While exceeding an efficiency of 50 percent would be a substantial milestone for a multi-junction cell, it's by no means the limit of what may be possible. Even conservative calculations suggest that the upper bound for efficiency is as high as 62 percent, realised with a concentration of 1000 suns.

Closing in on this is by no means the only target for the team. One of its near-term goals is to bring down the cost of these devices, so III-V solar cells can compete with silicon technology. This is a substantial challenge, but the inverted metamorphic has the upper hand in one regard - it allows re-use of the substrate, a promising option for cutting material costs. “We are also looking at simplifying the very high efficiency structures,” adds Geisz, explaining that this offers another route to making high efficiencies more affordable.
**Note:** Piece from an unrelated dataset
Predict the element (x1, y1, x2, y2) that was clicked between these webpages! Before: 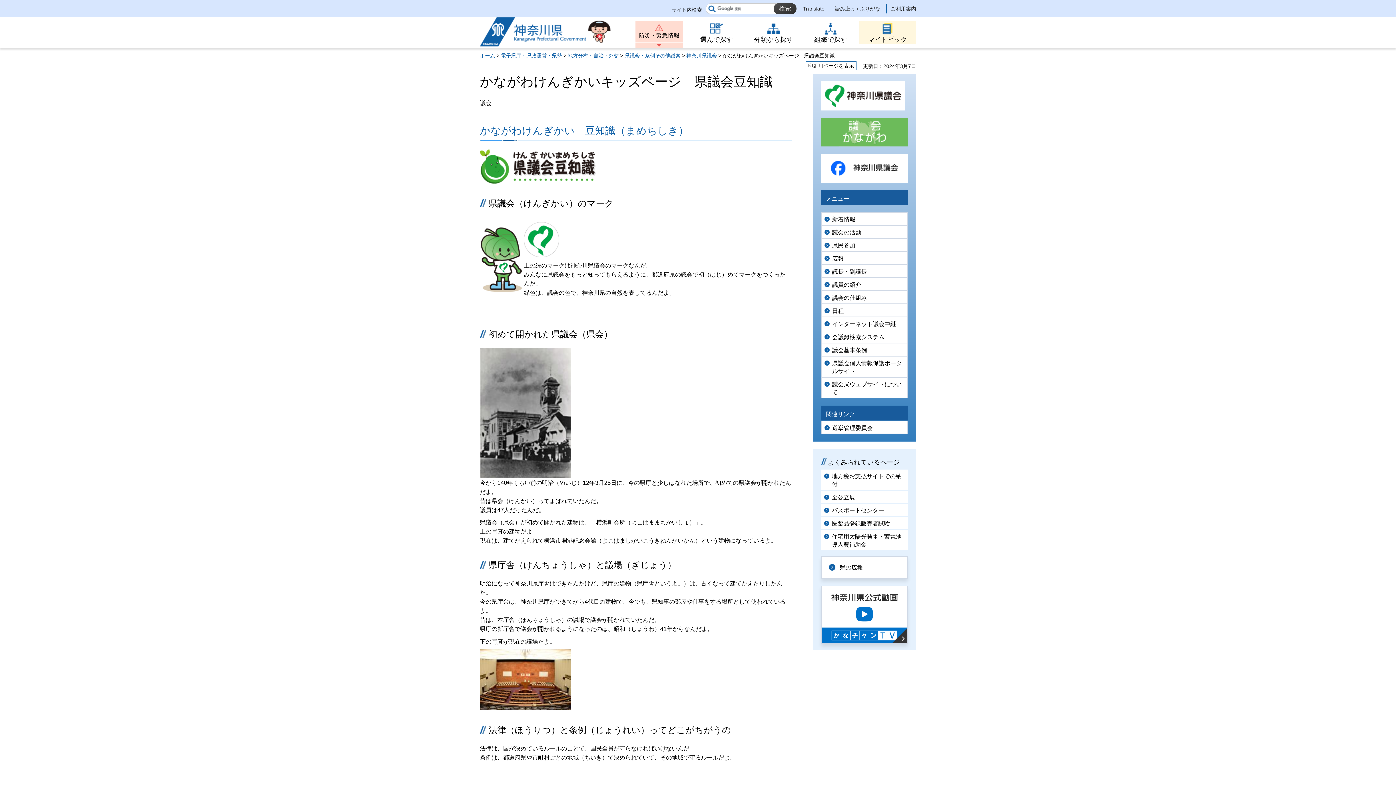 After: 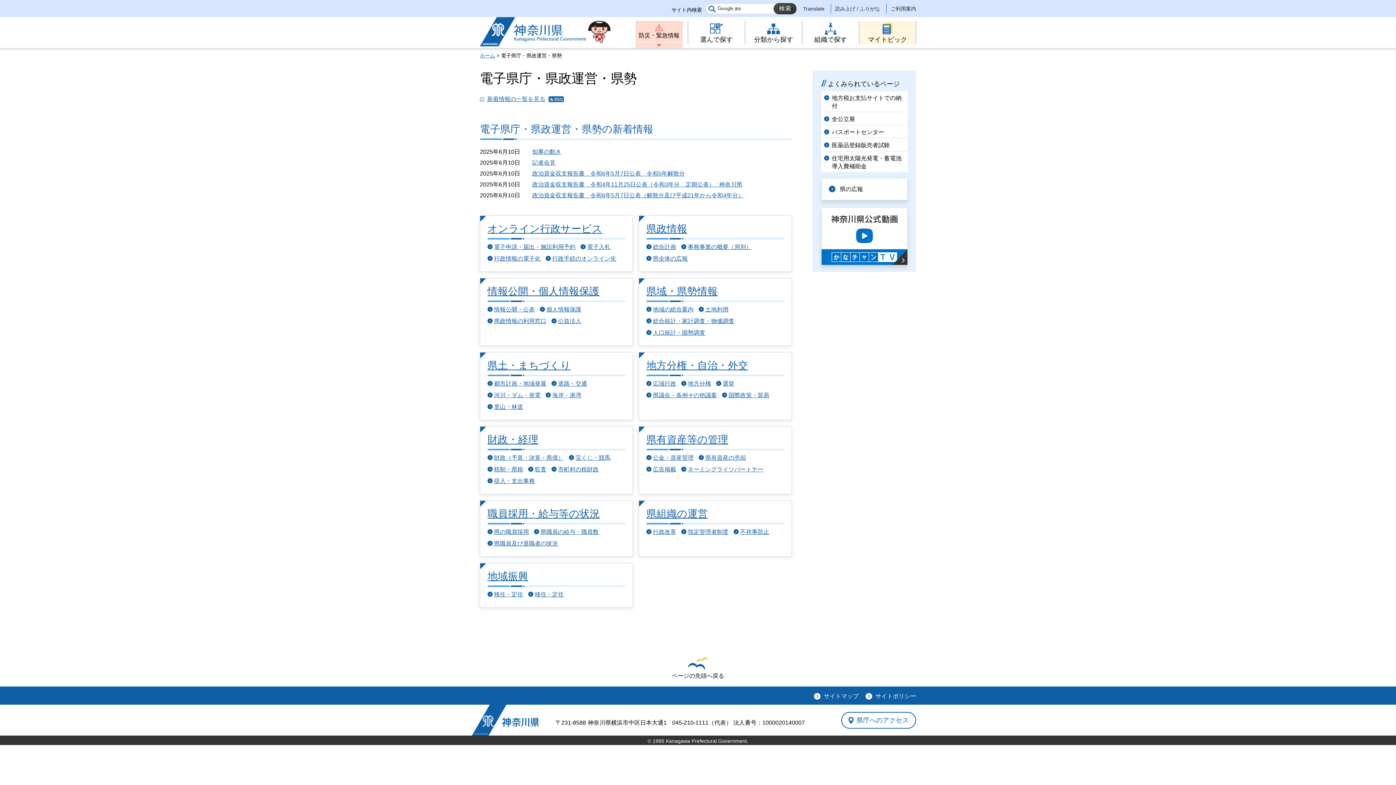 Action: bbox: (501, 52, 562, 58) label: 電子県庁・県政運営・県勢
Efforts at developing a six-junction cell at the NREL in Golden, CO, have been led by John Geisz (left), Principle Scientist in the High Efficiency Crystalline Photovoltaics Group. A key member of the team is Ryan France (right).

Credit: Dennis Schroeder, NREL.Attempts to simplify structures could lead to fewer junctions. “It seems like six junctions is a lot, and we may wish to back off on that,” says Geisz. So don't expect NREL to be reporting a record-breaking seven or eight junction cell in a year or two. “Never say never, but it seems like six junctions is as high as practical.”